The cirrate species are often free-swimming and live in deep-water habitats.Although several species live at bathyal and abyssal depths, only a single indisputable record documents their presence in the hadal zone; a species of Grimpoteuthis (dumbo octopus) photographed at 6,957 m (22,825 ft). Octopuses are mostly solitary though a few are known to live in groups and interact regularly, usually in the context of dominance and reproductive competition.

This is likely the result of abundant food supplies combined with fewer den sites. The Larger Pacific striped octopus has been described as particularly social, living in groups of up to 40. Octopuses hide in dens, which are typically crevices in rocky or other hard structures, including man-made ones. Small species may use abandoned shells and bottles.They can navigate to a den without having to retrace their outward route. They are not migratory.

Octopuses bring captured prey to the den to eat. Dens are often surrounded by a midden of dead and uneaten food items. These middens may attract scavengers such as fish, molluscs, and echinoderms. On rare occasions, octopuses hunt cooperatively with other species, with fish as their partners. They regulate the species composition of the hunting group – and the behavior of their partners – by punching them.

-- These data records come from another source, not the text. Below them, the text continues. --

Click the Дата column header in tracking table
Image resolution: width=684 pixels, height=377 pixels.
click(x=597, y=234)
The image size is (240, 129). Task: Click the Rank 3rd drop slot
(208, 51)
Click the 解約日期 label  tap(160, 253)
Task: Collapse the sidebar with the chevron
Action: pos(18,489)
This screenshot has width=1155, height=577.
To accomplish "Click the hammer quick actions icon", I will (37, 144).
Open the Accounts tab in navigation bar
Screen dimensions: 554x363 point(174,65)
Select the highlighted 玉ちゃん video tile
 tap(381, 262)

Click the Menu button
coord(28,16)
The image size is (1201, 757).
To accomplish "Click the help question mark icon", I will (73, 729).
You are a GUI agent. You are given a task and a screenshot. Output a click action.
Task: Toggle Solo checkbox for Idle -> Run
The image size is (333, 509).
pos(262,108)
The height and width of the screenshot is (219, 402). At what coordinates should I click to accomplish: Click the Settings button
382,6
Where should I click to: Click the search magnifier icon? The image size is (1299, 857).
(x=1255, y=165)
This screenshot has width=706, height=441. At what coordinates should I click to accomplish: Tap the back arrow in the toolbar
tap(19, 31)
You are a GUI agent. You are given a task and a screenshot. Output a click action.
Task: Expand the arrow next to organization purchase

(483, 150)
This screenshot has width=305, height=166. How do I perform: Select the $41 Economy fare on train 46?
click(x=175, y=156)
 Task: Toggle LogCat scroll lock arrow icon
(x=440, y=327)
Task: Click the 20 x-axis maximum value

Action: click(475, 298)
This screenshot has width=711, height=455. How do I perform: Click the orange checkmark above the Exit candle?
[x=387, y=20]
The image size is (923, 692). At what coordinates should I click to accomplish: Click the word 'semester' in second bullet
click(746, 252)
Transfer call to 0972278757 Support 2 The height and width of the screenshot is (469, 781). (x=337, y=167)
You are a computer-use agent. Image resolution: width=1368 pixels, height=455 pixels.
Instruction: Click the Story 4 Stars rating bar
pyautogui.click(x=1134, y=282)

Octopuses are generally predatory and feed on prey such as crustaceans, bivalves, gastropods, fish, and other cephalopods, including members of the same species. Major items in the diet of the giant Pacific octopus include bivalves such as the cockle Clinocardium nuttallii, clams and scallops and crustaceans such as crabs. It typically rejects moon snails because they are too large; limpets, rock scallops, chitons and abalone, because they are too securely fixed to the rock.

Small cirrate octopuses such as those of the genera Grimpoteuthis and Opisthoteuthis typically prey on polychaetes, copepods, amphipods and isopods. Octopuses typically locate prey by feeling through their environment; some species hide and ambush their target. When prey tries to escape, the octopus jets after it. Octopuses may drill into the shells of crustaceans, bivalves and gastropods.

It used to be thought that drilling was done by the radula, but it has now been shown that minute teeth at the tip of the salivary papilla are involved, and an enzyme in the toxic saliva is used to dissolve the calcium carbonate of the shell. This can take hours and once the shell is penetrated, the prey dies almost instantaneously. With crabs, tough-shelled species are more likely to be drilled, and soft-shelled crabs are torn apart.

Some species have other modes of feeding. Grimpoteuthis either lacks or has a small radula and swallows prey whole. In the deep-sea genus Stauroteuthis, the suckers in most species have been altered into photophores which are believed to fool prey by directing them to the mouth, making them one of the few bioluminescent octopuses.